A influência dos textos
indígenas sobre a literatura produzida nos últimos 150 anos no Brasil e em
países vizinhos é cuidadosamente interpretada em Literaturas da floresta –
textos amazônicos e cultura latino-americana, de Lúcia Sá, lançamento da
Editora da Universidade do Estado do Rio de Janeiro (EdUERJ). Nesta incursão de
análise literária, o leitor vai conhecer mais sobre a produção cultural da
Floresta Amazônica e das planícies da américa do sul, casa de centenas de
tribos indígenas, e para onde muitos escritores se movimentaram no século XIX,
apropriando-se de enredos e personagens da literatura local. A transmissão
dessas tramas e lendas dispersou-se pelas línguas portuguesa e espanhola;
modificadas e reconstruídas tantas vezes, que tornou árdua a tarefa de
reconhecer nestas obras os traços de seus criadores.
Para falar desta
influência, assunto que permanecia tão econômico de registros, a autora analisa
material diverso. Em um dos capítulos, ela observa o impacto que as
transcrições de narrativas indígenas coletadas pelo etnólogo alemão Theodor
Koch-Grunberg produziram sobre Mario de Andrade, repercutindo em Macunaíma.
A autora também aponta para o uso que Mario Vargas Llosa faz da literatura
machiguenga em O falador. Além disso, examina o romance Maíra, de
Darcy Ribeiro, comparando-o a obras antropológicas do mesmo autor. Nomes como
Gonçalves Dias, Raul Bopp e Alejo Carpentier também comparecem sob olhares
analíticos. O resultado é uma descrição minuciosa de um legado que ressoa,
indiscutível, na literatura latino-americana.

INSTRUÇÕES DA TAREFA: Relacione todos os títulos de obras mencionados no trecho de texto acima.

MATERIAL FORNECIDO:
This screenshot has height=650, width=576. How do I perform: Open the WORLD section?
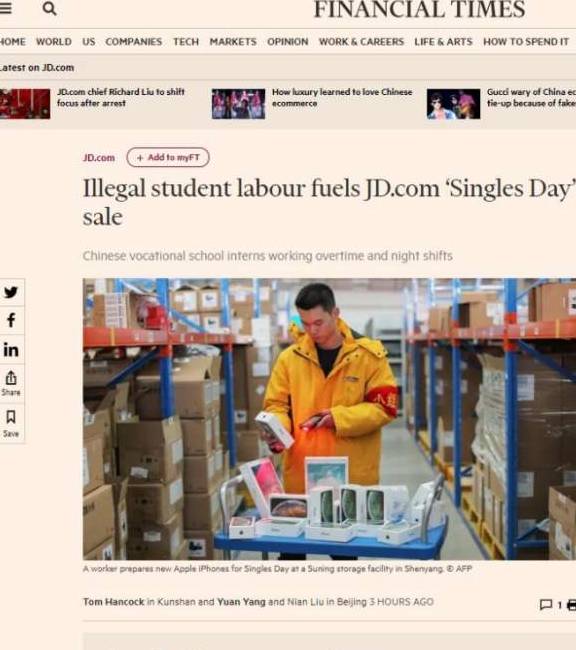click(54, 42)
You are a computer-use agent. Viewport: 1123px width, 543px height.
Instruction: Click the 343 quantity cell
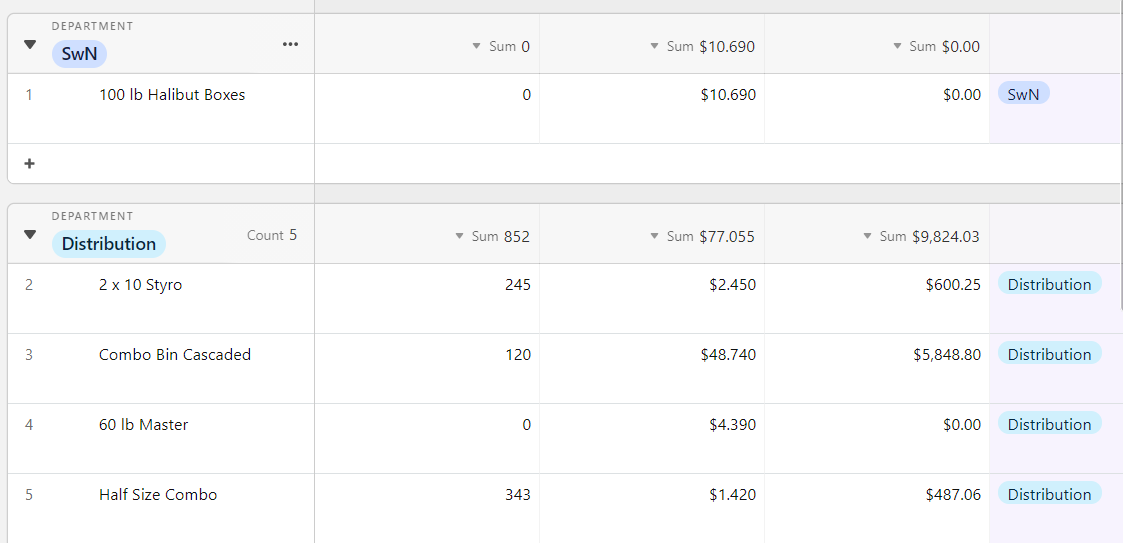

RESPOSTA:
- Literaturas da floresta – textos amazônicos e cultura latino-americana
- Macunaíma
- O falador
- Maíra